The struggling economy is still squeezing court system budgets across the country, and scaling back operations won’t fix the growing gap between reduced court services and growing public demand for court access. So state courts are turning to other solutions, according to a gathering of state chief justices, court administrators and legislators in Washington D.C. on November 15.
“We cannot manage our way out of the crisis,” Myron T. Steele, chief justice of Delaware, said at a press conference. “Layoffs, furloughs, reduced operating hours and in Delaware, even voluntary reductions in judicial salaries, are not going to fill the widening economic gap.”
Instead, the group said, state courts are embracing technology as a way to deliver more services at lower costs. And they’re also advocating for themselves by building relationships with legislatures and the public.
For instance, the Utah state court system is now entirely paperless in civil trials. The courts also started accepting payments electronically, reducing the number of payment clerks and dependence on data entry. Even warrants are now electronic — judges can accept or decline them by computer.

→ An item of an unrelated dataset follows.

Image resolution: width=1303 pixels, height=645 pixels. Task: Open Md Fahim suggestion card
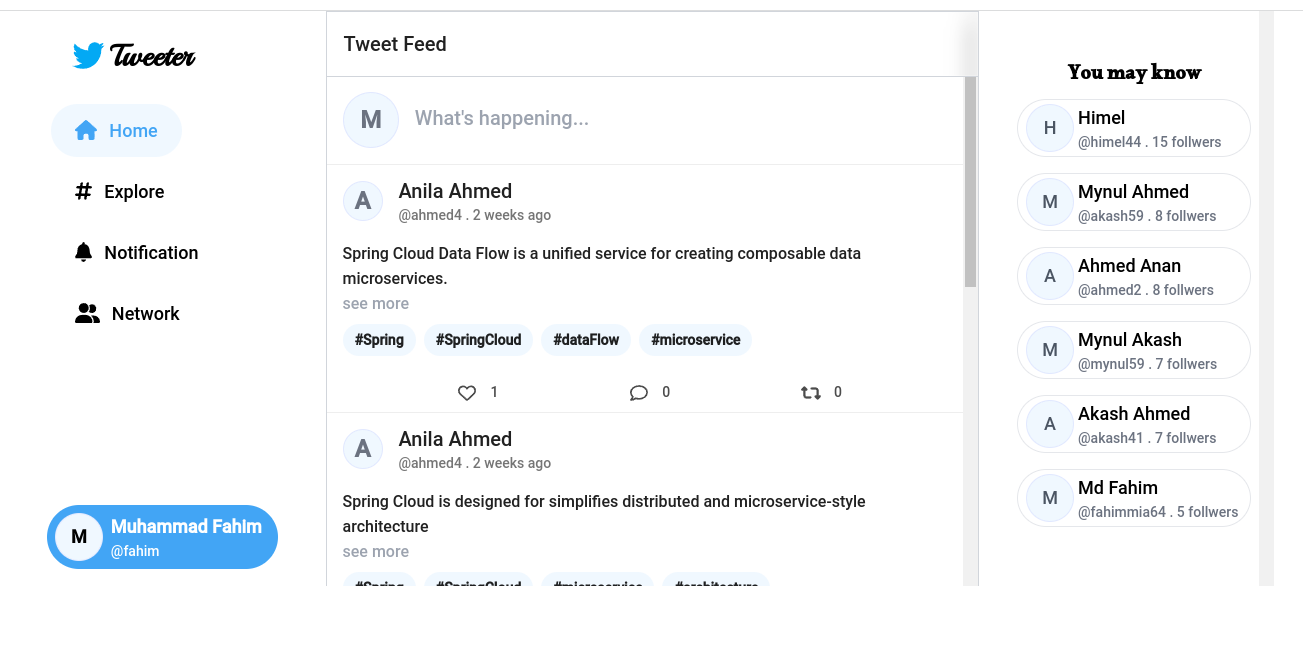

To get the legislature on board, State Court Administrator Daniel Becker evaluated court spending and presented his findings to the House appropriations committee, which impressed the appropriations chairman, state Representative Eric Hutchings.

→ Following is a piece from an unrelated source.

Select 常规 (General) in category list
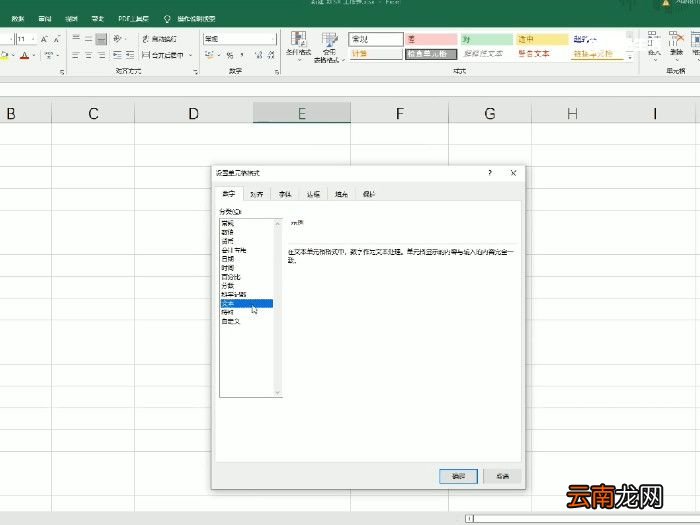The image size is (700, 525). pyautogui.click(x=228, y=222)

“Most state agency directors are liars when they’re sitting in front of the committee and talking about the budget,” Hutchings said at the news conference. But with Becker, Hutchings said, “it wasn’t just, ‘give us the money and don’t ever talk to us again.’”
The courts continued to collect data on what changes they were making and their outcomes. That convinced the committee to continue supporting the courts, Hutchings said. “When you have that kind of data in front of people,” he said, “even your critics have a hard time arguing with the data.”
Beyond building trust in the legislature, courts are also advocating for themselves with the public. Earlier this year in California, hundreds of court employees, union members and political leaders rallied in Los Angeles and San Francisco to protest against more cuts to the state court system. The court’s budget is now 30 percent smaller than it was in 2008, and the latest $544 million cut put all court construction projects on indefinite hold and forced hundreds of layoffs.
Over the next eight months, Los Angeles County will close 10 courthouses, including the Catalina Island court, said Pat Kelly, president of the State Bar of California, at the conference Thursday. That means that someone living on Catalina Island, which sits off the coast of California near Los Angeles, will have to take a three-hour boat ride to resolve a traffic ticket, Kelly explained.
“There is no amount of efficiency that will take us back from the $1.2 billion budget reduction, the 30 percent reduction, that California has seen,” said California Chief Justice Tani Cantil-Sakauye at the conference. But she is hopeful that their message will be heard.
“There is a turn in California with the passage of Proposition 30 (a voter-approved tax increase) that will alleviate some of the budget crisis in California,” she said. “It’s dire now, but we will be working with the governor to explain our need and relying heavily on advocacy in the legislature,” to maintain a functioning court system in California, Cantil-Sakauye said.